If there’s an opportunity to support a floor truss midspan: (20 foot span with 14″ truss with no strongbacks or lateral bracing bridging, bouncy floor) with a perpidicular supporting wall that supports midspan at a verticle member of the webbing and not just the bottom chord in between webbing:
what is bad or can go wrong about doing that? (It would seem that suddenly it’s a 10 foot span far exceeding specs re strength/bounciness, etc)
THANKS!
Replies
^
If I'm understanding your situation correctly, then the support wall will take away your bouncy floor problem and would possibly be less expensive than strapping the existing.
Any wall built under the 20' span would change the span characteristics and give a stiffer floor. Two 10' wide rooms would seem to me to be narrow. I am assumming there is a basement!
Building even a 4' closet/storage area on one side will reduce the span to 16' and achieve the floor stiffening plus leave you a room that is 16' wide.
.................Iron Helix
"Building even a 4' closet/storage area on one side will reduce the span to 16'..."
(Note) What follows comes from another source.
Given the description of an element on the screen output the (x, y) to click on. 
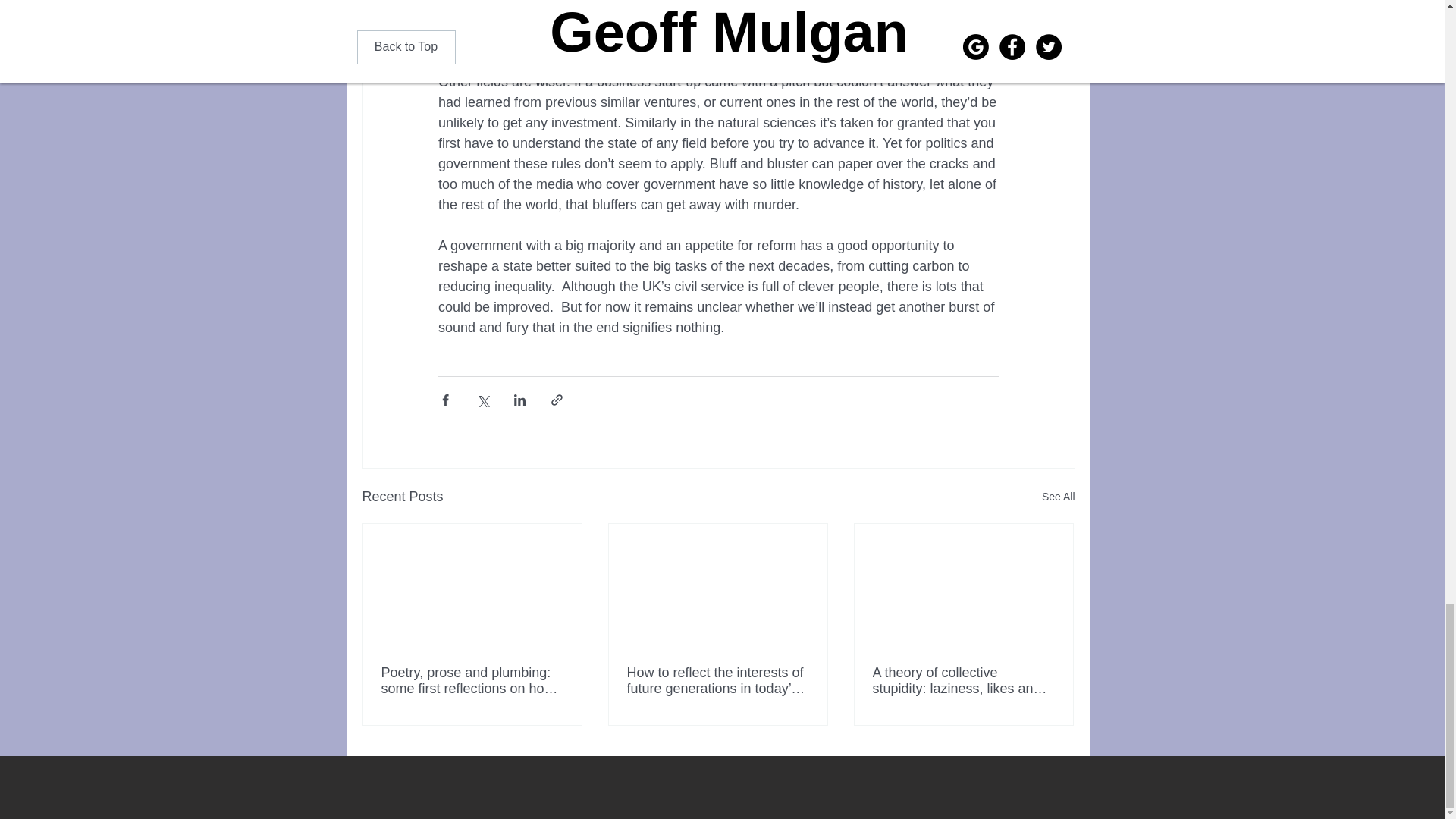
See All (1058, 496)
With trusses, it isn't that simple. You can't just stick a bearing under one anywhere and expect it to work. That's O.K. with solid lumber and I-joists. But trusses are a different animal.
I can take a shot at posting some examples if you're interested.
I'd kill for a Nobel Peace Prize.
The man with the sharp eye takes the prize!
I jumped to I-Joist...not truss joist!
I retract my statement...and I'd like my crow medium well, Thank You! ;>)
............Iron Helix
PS....I would still propose a storage closet set at 5' out from one wall thus leaving a nice 15' room and still reduce the bounce problem.....will it work with those floor trusses?
Edited 4/23/2005 7:41 am ET by Iron Helix
"I would still propose a storage closet set at 5' out from one wall thus leaving a nice 15' room and still reduce the bounce problem.....will it work with those floor trusses?"
Yes and no.
It probably would reduce the vibration. But it also introduces a whole different set of forces into the truss with an off-center bearing. You would get uplift at the end of the truss nearest the new bearing.
If he wanted to do that, I would suggest having the truss reviewed to see if it needed some reinforcement at a couple of the joints.
I that doesn't make sense let me know and I'll try to post an example.
Broken promises don't bother me at all. I just wonder why they keep believing me.
Makes good sense...now that I know what I'm talking about........Thanks
...............Iron Helix
Any good engineer will tell you that you can't do that without seeing how it will affect the truss overall. Adding a bearing reverses the forces in some of the webs, and may require different plate sizes on some of the joints.
But - I'm not a good engineer. (I'm not really an engineer at all) So I've given you the "official" position, now I'll tell ya what I think.
My first thought would be to say are you SURE you need the bearing wall? A 20' truss 14" deep should perform O.K. You said there's no strongbacks in the truss. How about putting some in? That should make a significant difference.
If you do put the wall in, I'd say it most likely will help and won't cause problems, with one exception: Is there a duct chase (rectangular opening) in the floor truss?
If there is, I wouldn't add the bearing. That could make for some interesting bending loads in the chords, and I don't really know what it would do. But it bothers me enough that I wouldn't recommend it.
Any chance you could post a picture of the truss?
In the absence of getting quick pictures, I tried to find an example on the internet but guess they don't make this kind any more.
Picture a triangle within a box, apex up: the vertical sides of the box occur at five feet intervals. The triangle base, then, is about 5 feet so the apex of the triangle is a 2.5 feet. That's all, nothing else: no squares in the middle for venting etc. There's 4 of these in the 20 foot span.
Thanks
So it looks like this?
View Image
And he disappeared in a puff of logic.
Exactly that. The verticals 5 feet apart so it's repeated 4 times over a twenty foot span. Thanks
Well, if you wanted me to stake my life on it being O.K. I probably wouldn't. But I don't know any reason it shouldn't work put O.K.I'd still suggest trying some 2X6 strongbacks first. There's a good chance that would do the trick and you wouldn't have to mess with the bearing wall.
Any twelve people who can't get themselves out of jury duty are not my peers.
If the pic is what you have, and you can put a bearing wall directly under the center, you will remove bounce.